A full list of environment variables is available at the link
[.env list](llm_router_api/README.md#environment-variables)

---

## ⚖️ Load Balancing Strategies

The current list of available strategies, the interface description,
and an example extension can be found at the link
[load balancing strategies](llm_router_api/LB_STRATEGIES.md#load-balancing-strategies)

---

## 🛣️ Endpoints Overview

The list of endpoints—categorized into built‑in, provider‑dependent, and extended endpoints—and
a description of the streaming mechanisms can be found at the link:
[load endpoints overview](llm_router_api/endpoints/README.md#endpoints-overview)

---

## ⚙️ Configuration Details

| Config File / Variable | Meaning |
|----------------------------------------------------|-------------------------------------------------------------------------------------------------------|
| `resources/configs/models-config.json` | JSON map of provider → model → default options (e.g., `keep_alive`, `options.num_ctx`). |
| `LLM_ROUTER_PROMPTS_DIR` | Directory containing prompt templates (`*.prompt`).
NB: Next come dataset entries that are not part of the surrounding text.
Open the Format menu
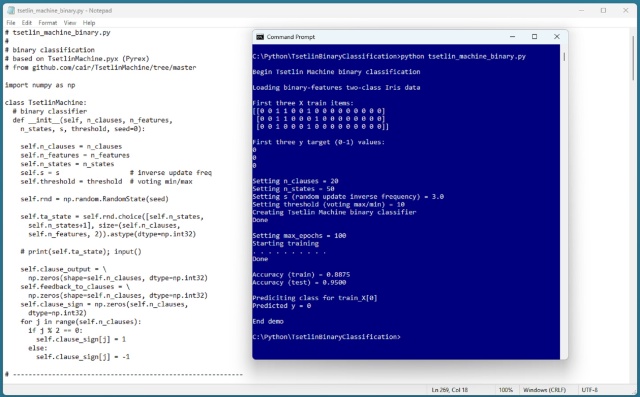This screenshot has height=397, width=640. [48, 23]
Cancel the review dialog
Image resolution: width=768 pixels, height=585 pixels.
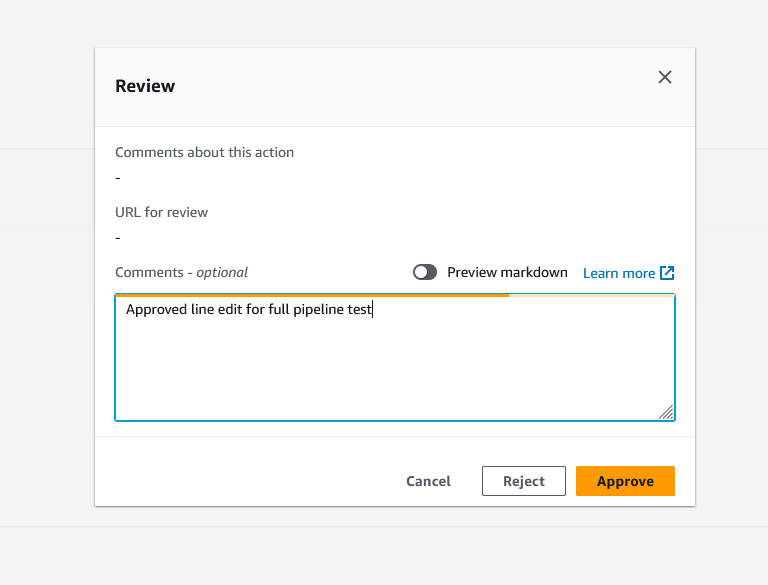point(428,481)
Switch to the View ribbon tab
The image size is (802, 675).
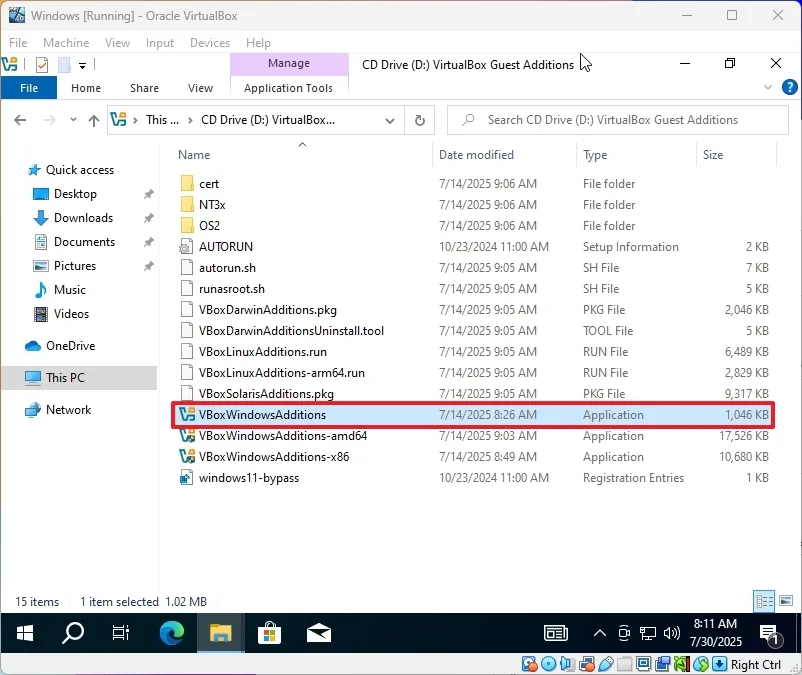tap(200, 88)
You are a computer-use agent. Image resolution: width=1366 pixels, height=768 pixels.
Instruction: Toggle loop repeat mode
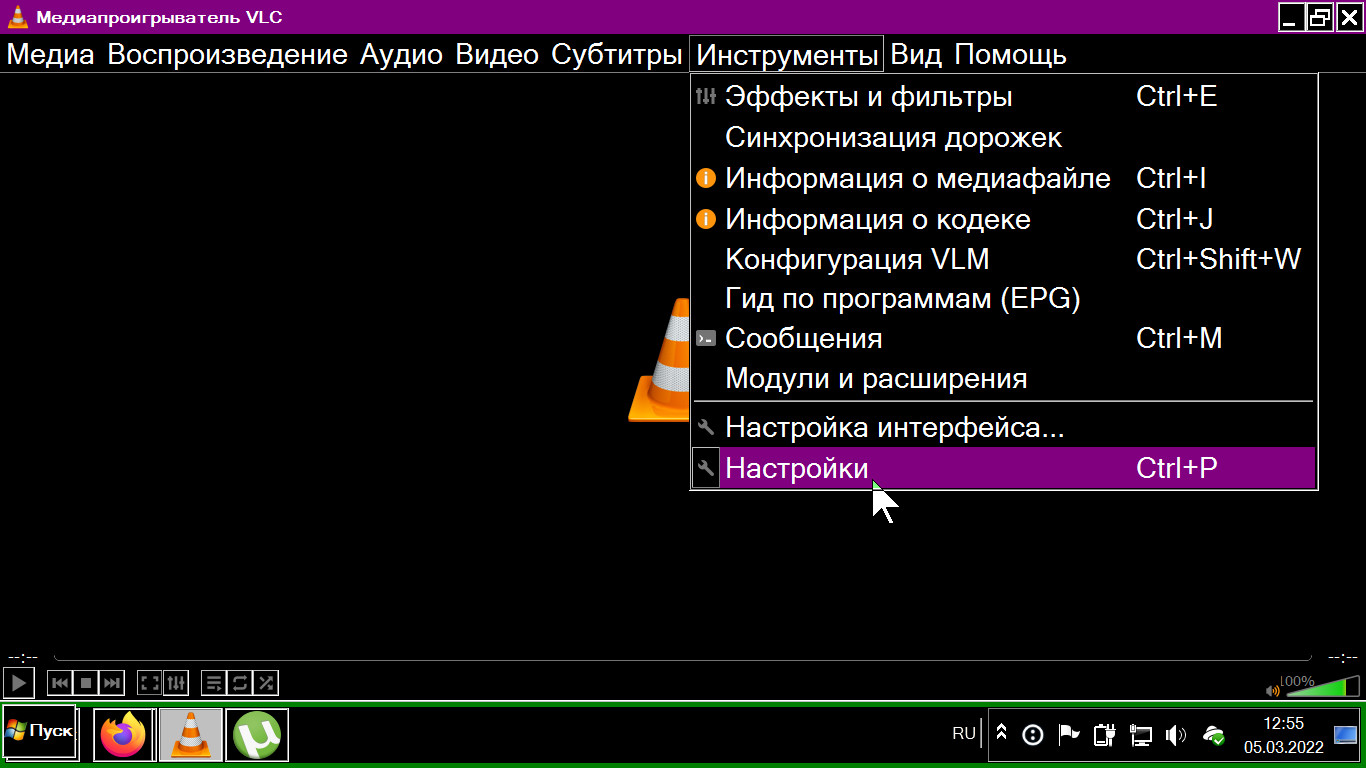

Sub‑folders are language‑specific (`en/`, `pl/`). |
| `LLM_ROUTER_DEFAULT_EP_LANGUAGE` | Language code used when a prompt does not explicitly specify one. |
| `LLM_ROUTER_TIMEOUT` | Upper bound for any request to an upstream LLM (seconds). |
| `LLM_ROUTER_LOG_FILENAME` / `LLM_ROUTER_LOG_LEVEL` | Logging destinations and verbosity. |
| `LLM_ROUTER_IN_DEBUG` | When set, enables DEBUG‑level logs and more verbose error payloads. |

---

## 🔧 Development

- **Python**3.10+ (project is tested on 3.10.6)
- All dependencies are listed in `requirements.txt`. Install them inside the virtualenv.
- To add a new provider, create a class in `llm_proxy_rest/core/api_types` that implements the `BaseProvider` interface
and register it in `llm_proxy_rest/register/__init__.py`.

---

## 📜 License

See the [LICENSE](LICENSE) file.

---

## 📚 Changelog

See the [CHANGELOG](CHANGELOG.md) for a complete history of changes.